-- start Page text --
It’s hard not to think fondly of the original Motorola Razr, a sleek and thin flip phone from a bygone era. So when the company announced an updated version featuring a 6.2-inch folding inner display, people took notice. Enough that the company delayed its initial plans to take preorders on December 26th. Now the company is ready for the demand and will take preorders on January 26th.

Sleek, Stylish, Foldable, and Expensive

For better or worse, foldable phones are coming. Samsung’s attempts at cornering the foldable market have been less than successful, but that hasn’t deterred other companies from entering the fray.

Motorola’s entry, modeled on the classic Razr, stands apart from the crowd, though. Unlike most foldables, which resemble a modern smartphone that folds into a tablet, the Razr resembles a flip-phone when closed. Open it up, and you’ll find a large screen expanding across the inside.

In its demonstrations, Motorola’s tech seems to avoid some of the gap issues that Samsung and other companies have had to overcome. But while the display tech is exciting, the rest phone innards leave a little to be desired. The company chose a midrange Qualcomm Snapdragon 710 processor to power the Razr, and the camera likely won’t win any awards either.
-- end Page text --
> _Exercise requirements_:
[A] In the passage on the Motorola Razr, do these statements agree with the text? (i) Motorola now plans to take preorders on January 26th. (ii) The Razr runs on a high-end processor. (iii) When closed, the Razr looks like a flip-phone. Answer yes or no for each and quote the deciding words.
[B] Write out the part of the passage on the Motorola Razr that starts at "It’s hard not" and ends at "on January 26th.".
-- start Recorded information --
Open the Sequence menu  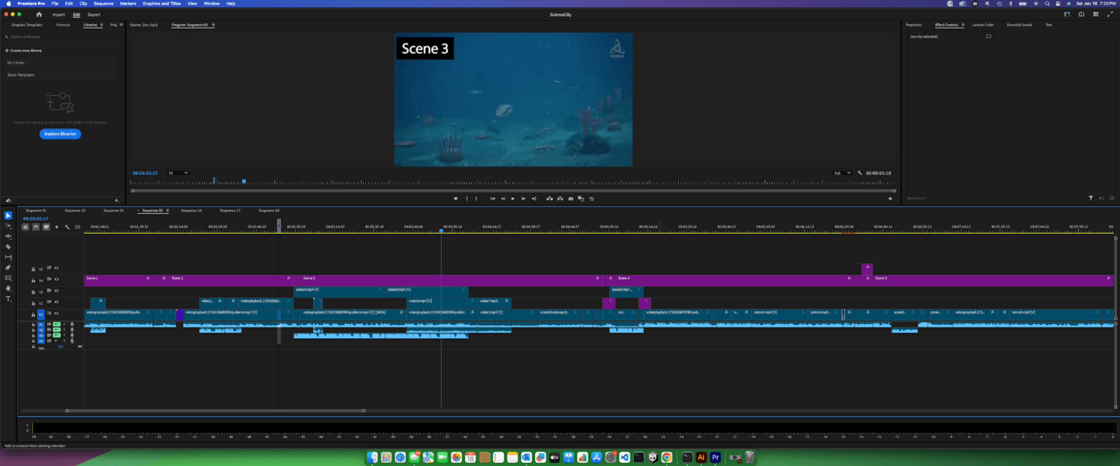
-- end Recorded information --
> _Final results_:
[A]
(i) Yes: "Now the company is ready for the demand and will take preorders on January 26th."
(ii) No: "The company chose a midrange Qualcomm Snapdragon 710 processor to power the Razr"
(iii) Yes: "the Razr resembles a flip-phone when closed."

[B]
It’s hard not to think fondly of the original Motorola Razr, a sleek and thin flip phone from a bygone era. So when the company announced an updated version featuring a 6.2-inch folding inner display, people took notice. Enough that the company delayed its initial plans to take preorders on December 26th. Now the company is ready for the demand and will take preorders on January 26th.